I’m also accepting preorders for my 4th-annual Puzzlefest, an interconnected set of crosswords with a final answer and prizes. All the deets @ http://patrickblindauer.com/shop.html
How remiss of me not to find an excuse to link to the m-w.com website for that write-up, as I so frequently do!
Thanks, pauer! Your puzzle made my day! Hope you keep working on where the mild things are! Vermont? Cheddar. Cigar? Havana.
pannonica is quite right about DR WHO. As the ultimate fanatic, with a house full of Whovanalia going back 50 years, I agree cluing this entry is tricky. Referring to the character as Doctor Who or Dr. Who is always wrong — pannonica is not strong enough on this point — he is “the Doctor” and never “Doctor Who.” Occasionally the writers will tease the knowing audience by juxtaposing the words in dialog, as in “you say it’s the Doctor — who?,” but this is always done for comic effect.
So a proper clue must always reference the show’s title. A purist might object, but I’m fine with DRWHO as long as the clue also includes an abbreviation signal. “BBC show about the last Time Lord” would have been my edit.
Except that, should “BBC” indicate an abbreviation? It’s not as if anyone would actually say “British Broadcasting Corporation” in that context … or as if we would clue SAWYER as “American Broadcasting Company newscaster”.
I’m pretty liberal on abbreviation signals. In Shortz-land at least, initialisms and acronyms don’t have to be signaled, but they can be. Similarly, some editors allow them as signals. Such use is fine with me but I would also understand an editor insisting on abbr. signals being something that is not the usual written form of a word or phrase.
For the Celebrity crossword (available in the Crosswords by PuzzleSocial Facebook app), we use explicit abbreviation tags for abbrevs.
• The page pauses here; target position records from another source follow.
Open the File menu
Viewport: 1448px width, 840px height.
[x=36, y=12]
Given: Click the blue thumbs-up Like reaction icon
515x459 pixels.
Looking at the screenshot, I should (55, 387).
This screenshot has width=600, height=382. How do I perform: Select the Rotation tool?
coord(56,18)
We skip ’em for TV networks, though.
Saw a board length wise and stop in the middle the slot behind the saw is called the kerf. On real long cuts where the one side hangs over the saw horse and sags you put in a i beam shaped tool called a kerf catcher so the board doesn’t sag and split.
To be clear, a kerf is the slot made by the saw due to its width. It’s not (usually) part of a joint. IF you happen to need to insert another board of exactly that same width, a kerf can function as a dado or rabbet. The point is that “kerf” describes the mechanics of saw-cut slot and not its function like the more familiar joinery terms.
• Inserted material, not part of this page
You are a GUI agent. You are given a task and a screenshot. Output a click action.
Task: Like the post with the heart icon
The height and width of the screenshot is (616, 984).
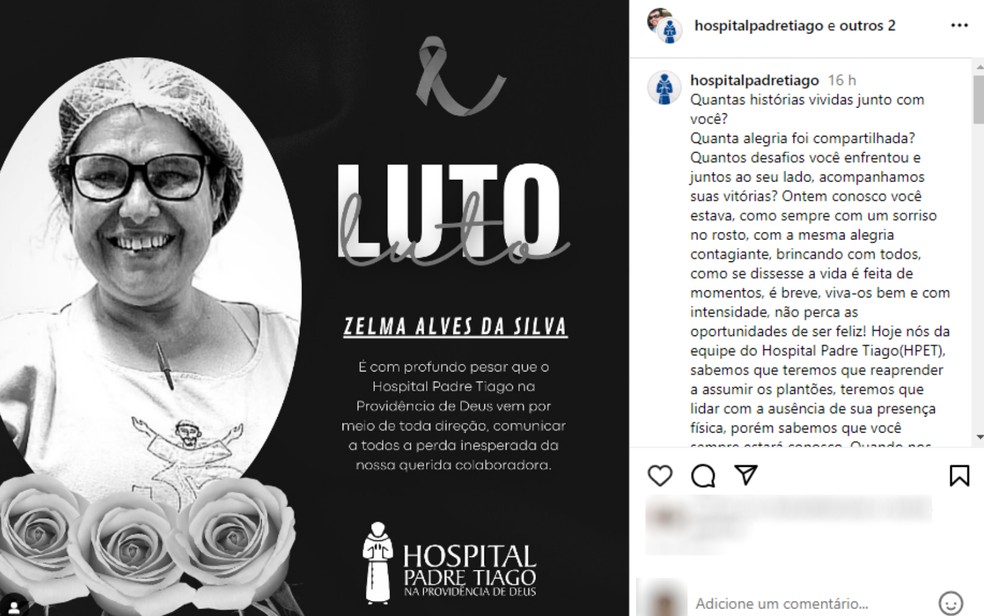(x=660, y=476)
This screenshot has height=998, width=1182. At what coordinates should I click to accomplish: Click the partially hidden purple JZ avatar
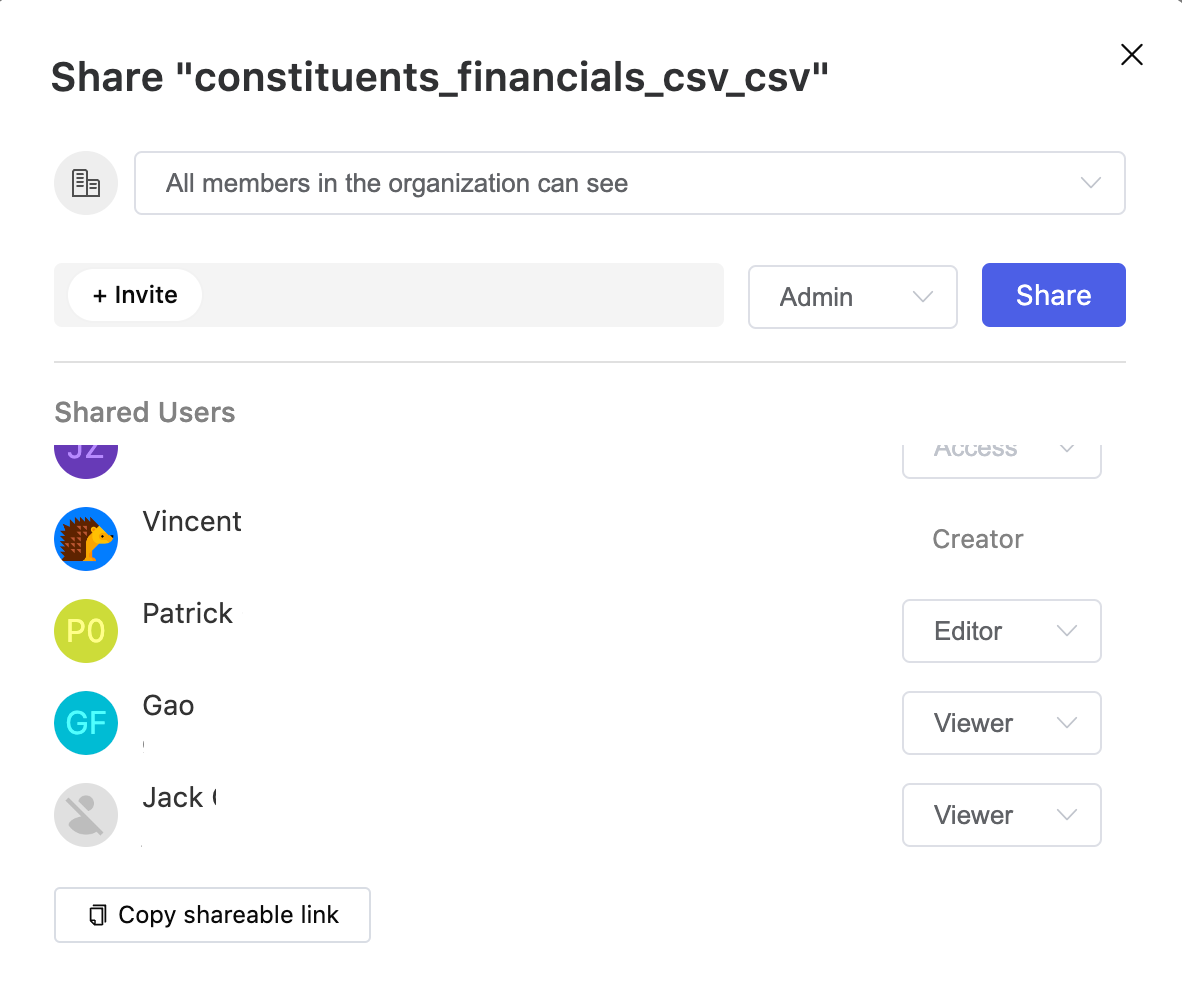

“Kerf” and “carve” share an etymon.
LOL-Howard is a name I erroneously substitute for Martin whilst I’m busy multitasking. Mea culpa, Martin. ” To err is human,…”…
@P, So mhy isn’t mhat you mrote a reviem?
I actually prefer ʍrite-up to revieʍ.
Certainly Jason Mraz would agree with that.
I enjoyed the Friday offerings today, and even had a KERF float into my frontal lobe, but I’m glad to have it precisely defined — thanks, Martin. (Wartin?) Also liked the bird-named people, and the pauer flip of M and W… I can’t touch-type on this MacBook Pro I’ve had less than a year, because the keys in each horizontal line of letters don’t align quite the same way they did on my old I-Book, yech, but it helps to have an M with slightly splayed legs!
“Final observation from Inner Beavis: TOPEE really should have been clued as [“I have ___!” (anxious comment outside the restroom)] instead of [Pith helmet]. But I will say this: when you have topee you can take a wicked pith.”
Well, even though I put the ‘inner Beavis’ aside, this is about the funniest thing I can ever remember Sam writing. But then I’m getting along in years, and I just might be a little Altzeimeritic.